##### SUPPLIED DATA #####

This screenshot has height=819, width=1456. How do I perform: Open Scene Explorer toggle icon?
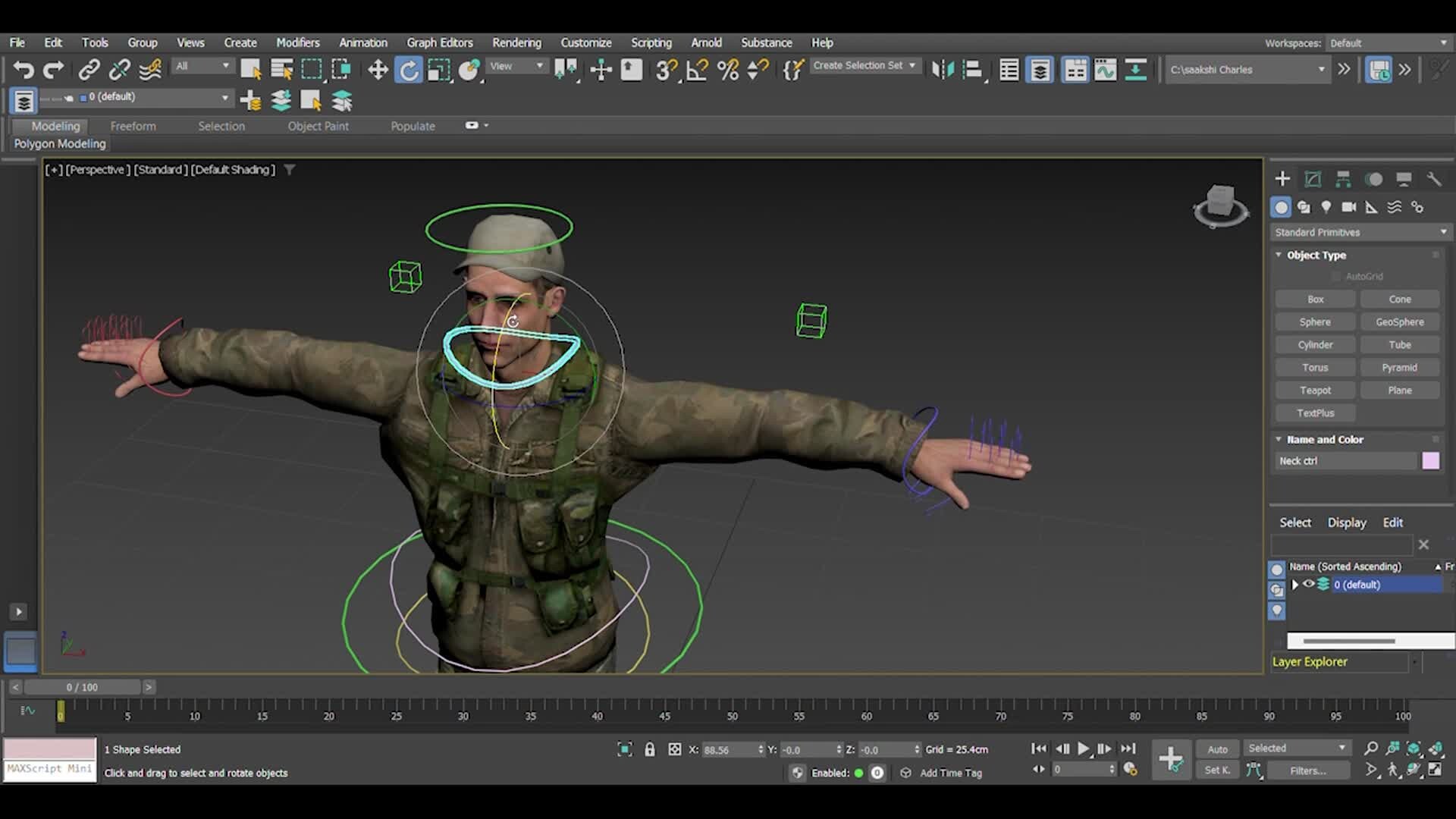tap(1009, 69)
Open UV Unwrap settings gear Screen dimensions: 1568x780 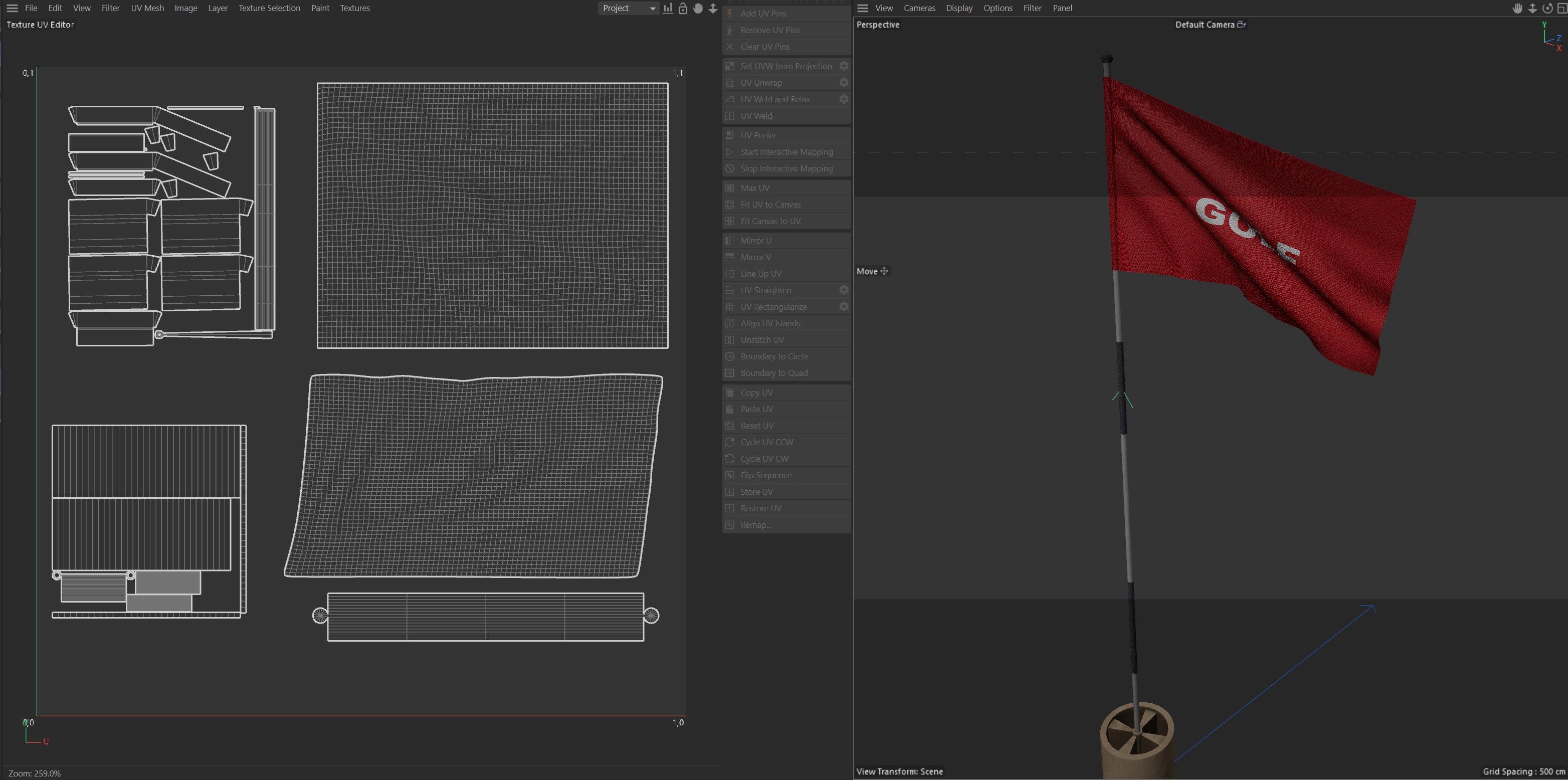coord(844,83)
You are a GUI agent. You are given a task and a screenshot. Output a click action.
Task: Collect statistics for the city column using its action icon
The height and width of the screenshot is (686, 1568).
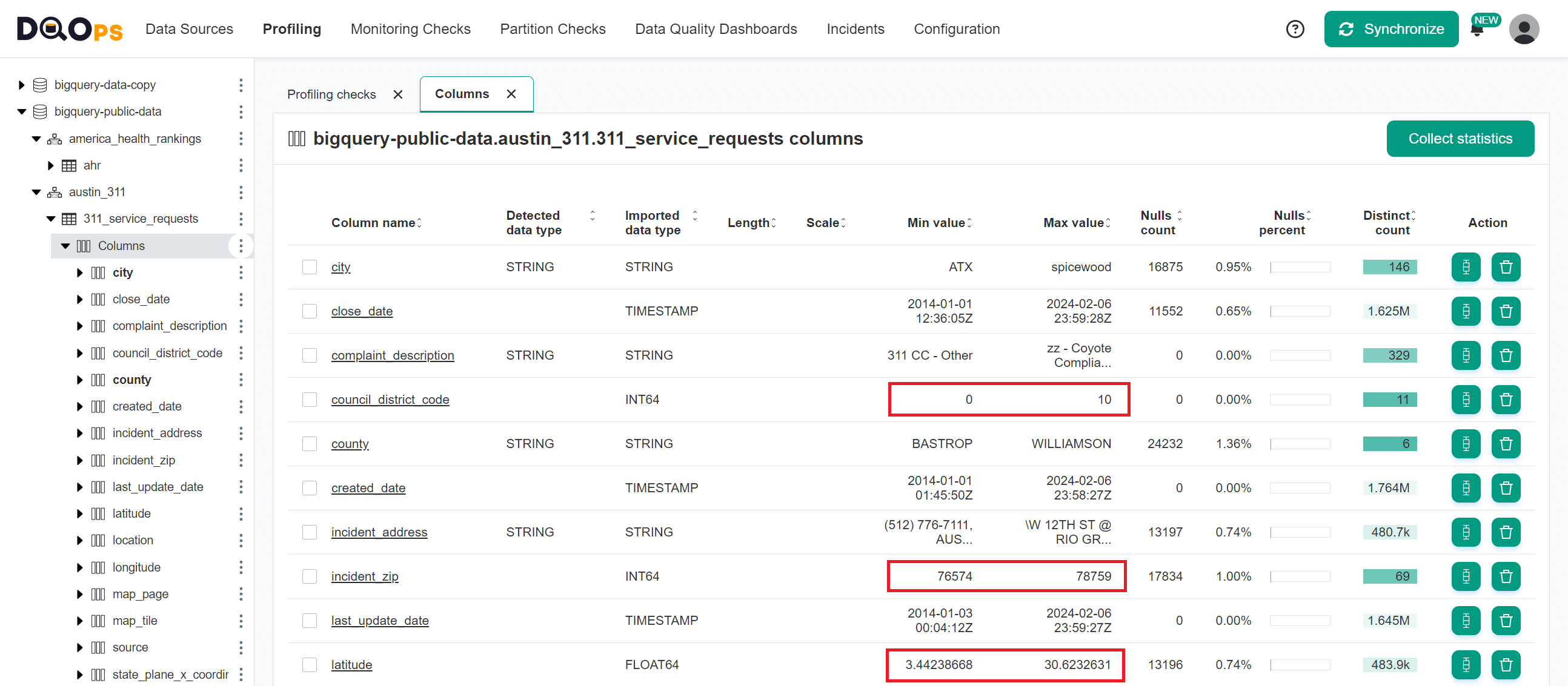[x=1466, y=266]

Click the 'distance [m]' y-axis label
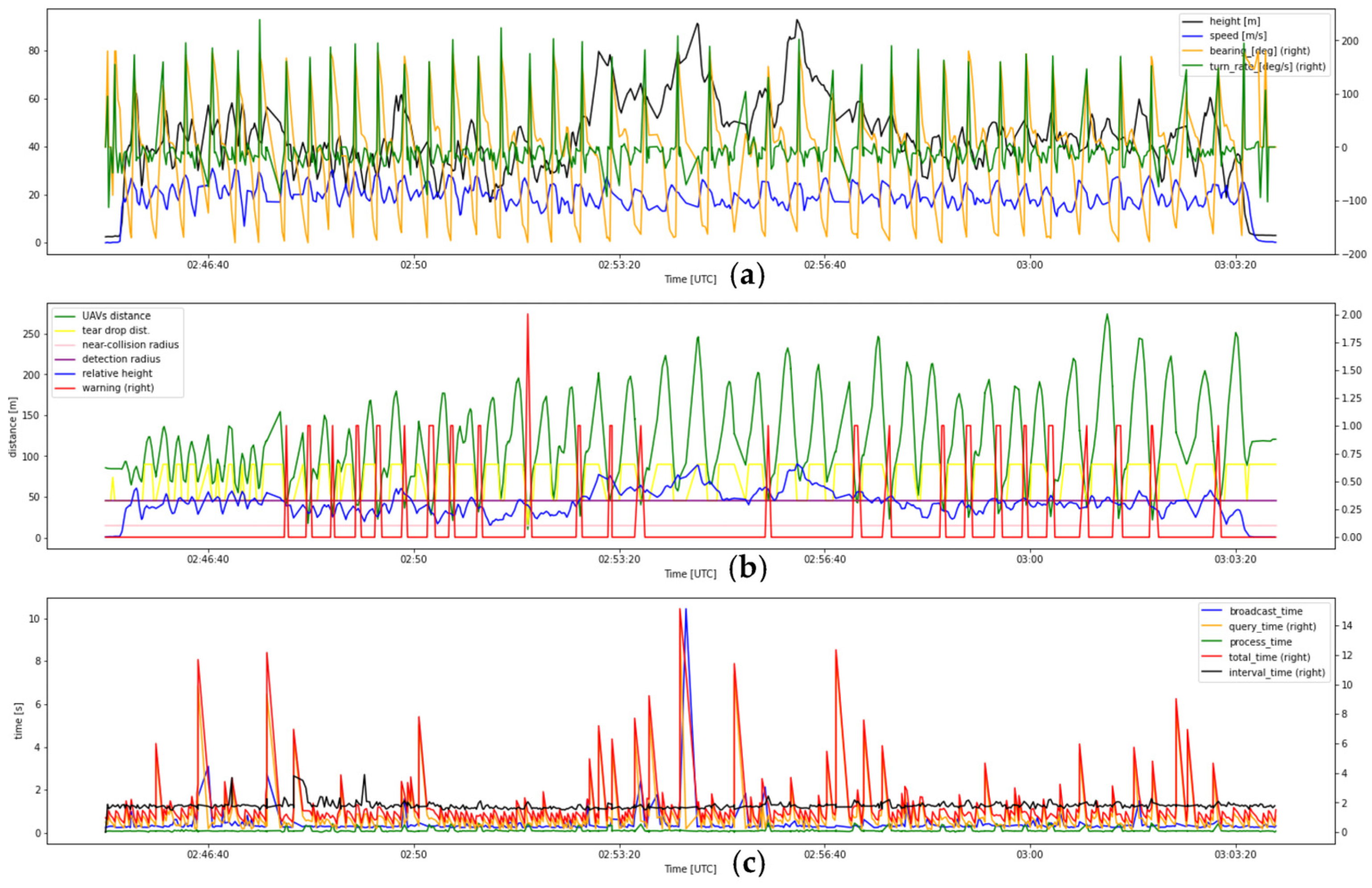click(x=12, y=427)
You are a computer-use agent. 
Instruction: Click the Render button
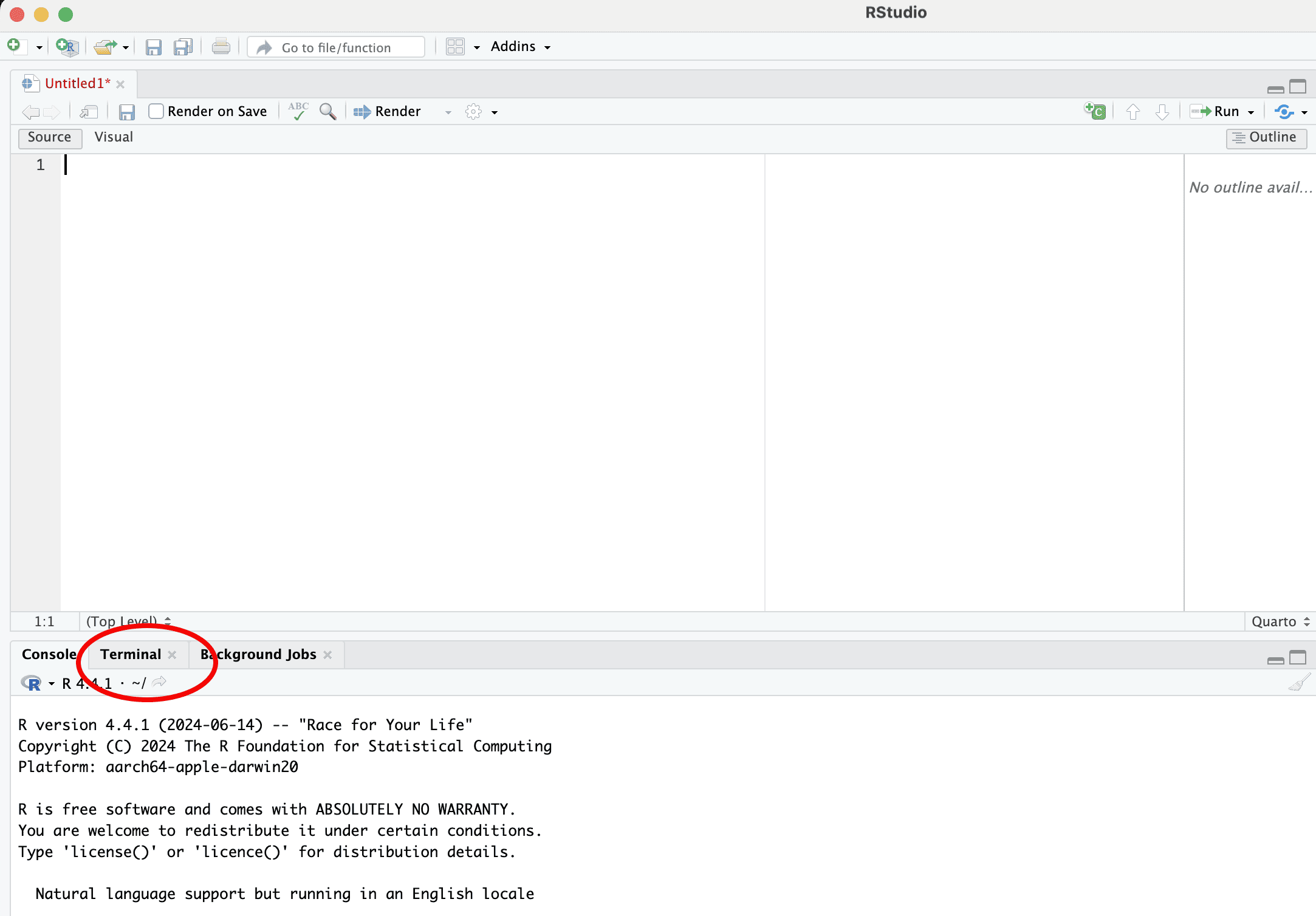(388, 111)
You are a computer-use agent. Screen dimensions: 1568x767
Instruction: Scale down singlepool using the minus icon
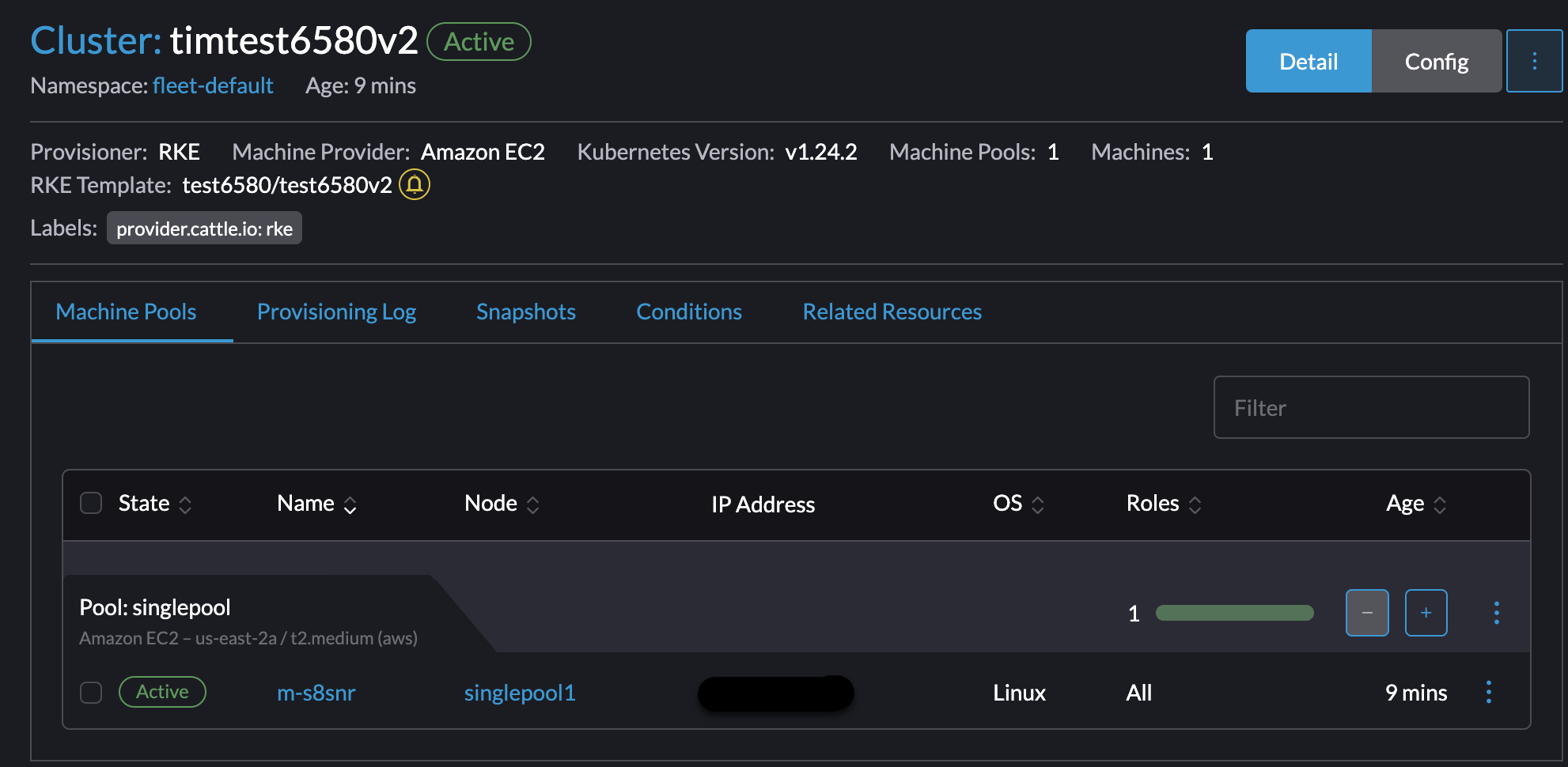pos(1367,612)
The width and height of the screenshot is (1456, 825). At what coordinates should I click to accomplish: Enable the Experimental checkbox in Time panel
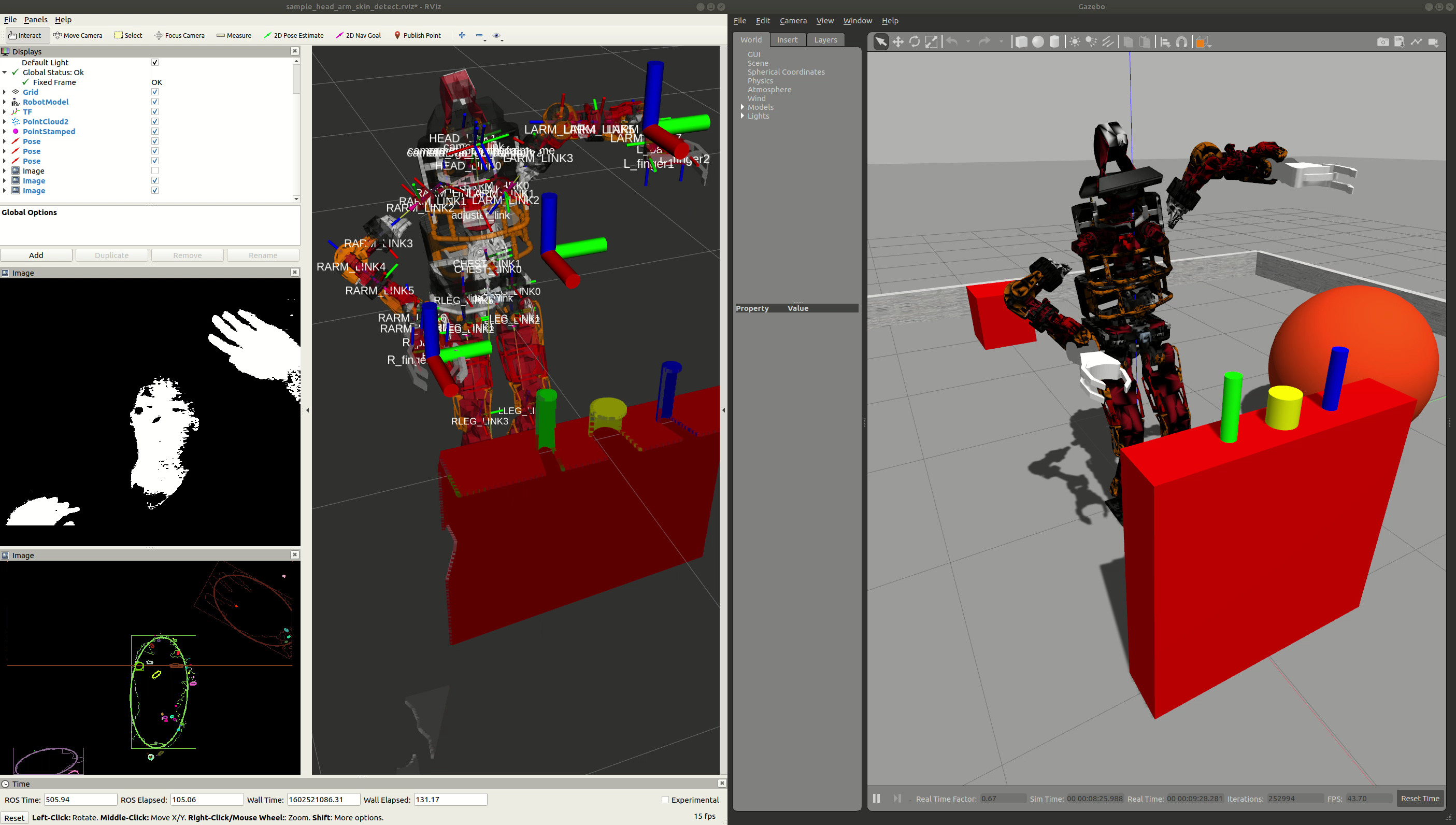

#####

TASK GOAL: Copy every line above that includes the string "agent".

YOUR RESPONSE:
You are a GUI agent. You are given a task and a screenshot. Output a click action.
You are a computer-use agent. 
You are a computer-use agent. Screen dimensions: 1568x767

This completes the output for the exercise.